HERNDON, Va. -- Cybertrust ®, the global information security specialist, today unveiled enhancements to its Managed Security Services (MSS) that will provide customers with the most relevant and customized security information that is aligned to their business and prioritized against critical business assets. These updates represent the continued evolution of security from a technical issue to a business issue as Cybertrust MSS clearly address customers' business operations and continuity, in addition to traditional security monitoring and management.
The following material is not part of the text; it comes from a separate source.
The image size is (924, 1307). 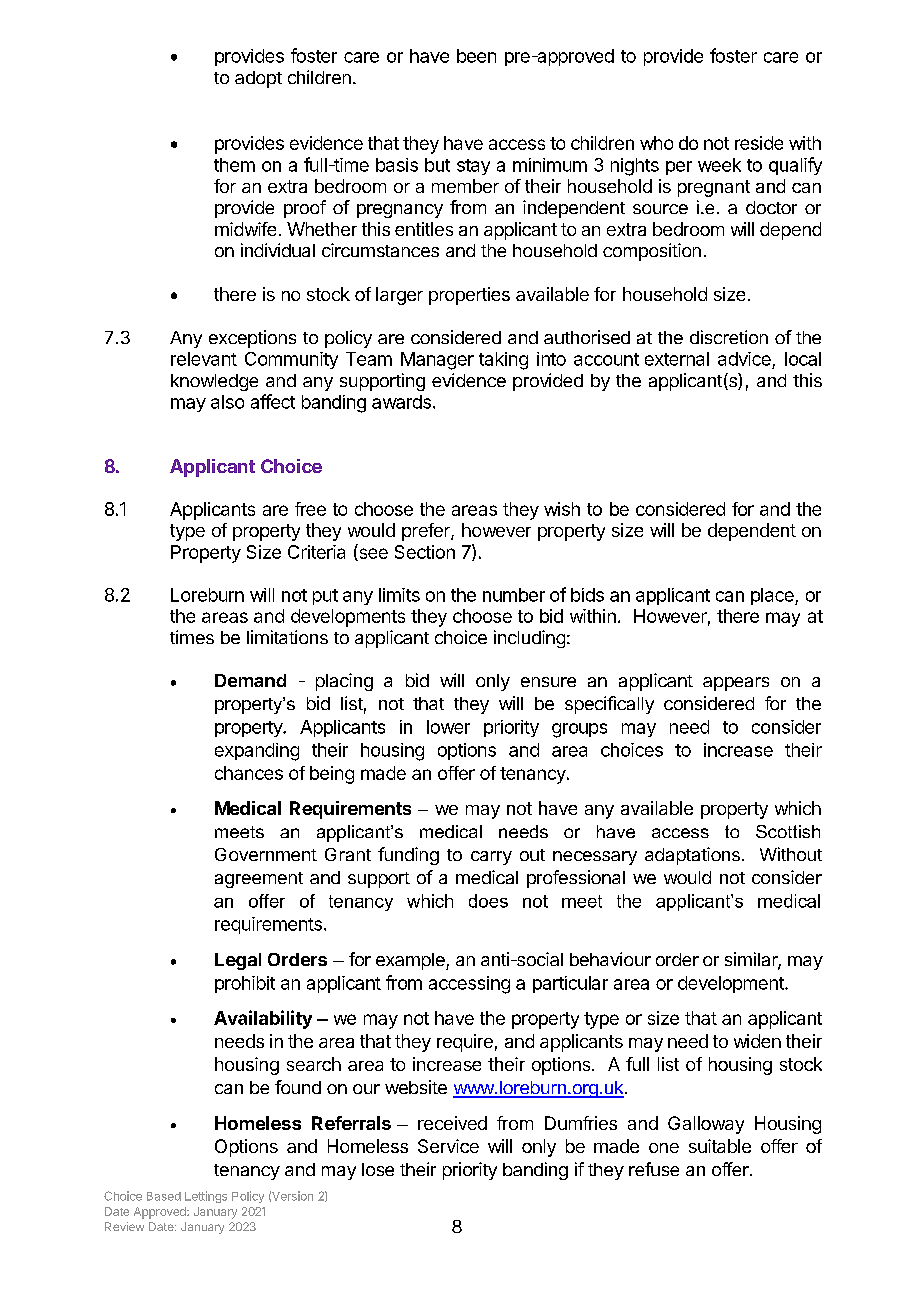 What do you see at coordinates (238, 961) in the screenshot?
I see `Legal` at bounding box center [238, 961].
With this new MSS release, Cybertrust brings together and correlates threat, vulnerability and asset information, delivering "triangulation" of these three elements. By enriching threat information collected through 24x7x365 monitoring activities with vulnerability information and asset criticality information, Cybertrust and the client can assess both the technical impact of a security incident based on threat and vulnerability information, as well as its business impact based on the asset criticality information.
Typically, security devices managed by a Managed Security Services Provider (MSSP) generate threat information at the technical level, helping to detect traffic that might expose the organization to risk. However, this threat information on its own as is provided by the traditional MSSP does not allow customers to make an informed decision as to the potential impact against their businesses. As an example, detecting a piece of malcode on the network does not necessarily mean a customer's business is in danger; immediate action against the malcode is required only if the target is a critical business system, such as a revenue-generating application.
To distinguish whether an organization is really at risk and to what extent based on the threat data, two additional pieces of information are required: vulnerability data and asset data. Through the triangulation of threat, vulnerability and asset information, Cybertrust MSS customers are able to determine the appropriate incident prioritization, response and remediation activities based on what poses the biggest risk against the business.
"Cybertrust recognizes that as security gets more tightly engrained with the business, MSSPs need to provide actionable and relevant security information to customers to ensure that activities are prioritized and protecting the core assets of the business," said Kerry Bailey, Cybertrust senior vice president global services. "While other MSSPs may claim to provide customers with triangulation, no other MSSP offers an automated, customizable solution that translates technical security events into incident reports that can be understood by the business."
In addition to the triangulation enhancements, new MSS capabilities enable customers to trend security incident information over time. This functionality demonstrates the evolution of a number of key security parameters so that the customer can proactively optimize the security infrastructure and fine-tune policies and rule sets to increase its overall security posture. In addition, customers can illustrate both improvements to their security posture over time, as well as emerging threats against the business. Trending information is provided not only for individual customers, but also benchmarked against Cybertrust's global MSS client base in areas that include availability and health incidents; security incidents; and successful attacks.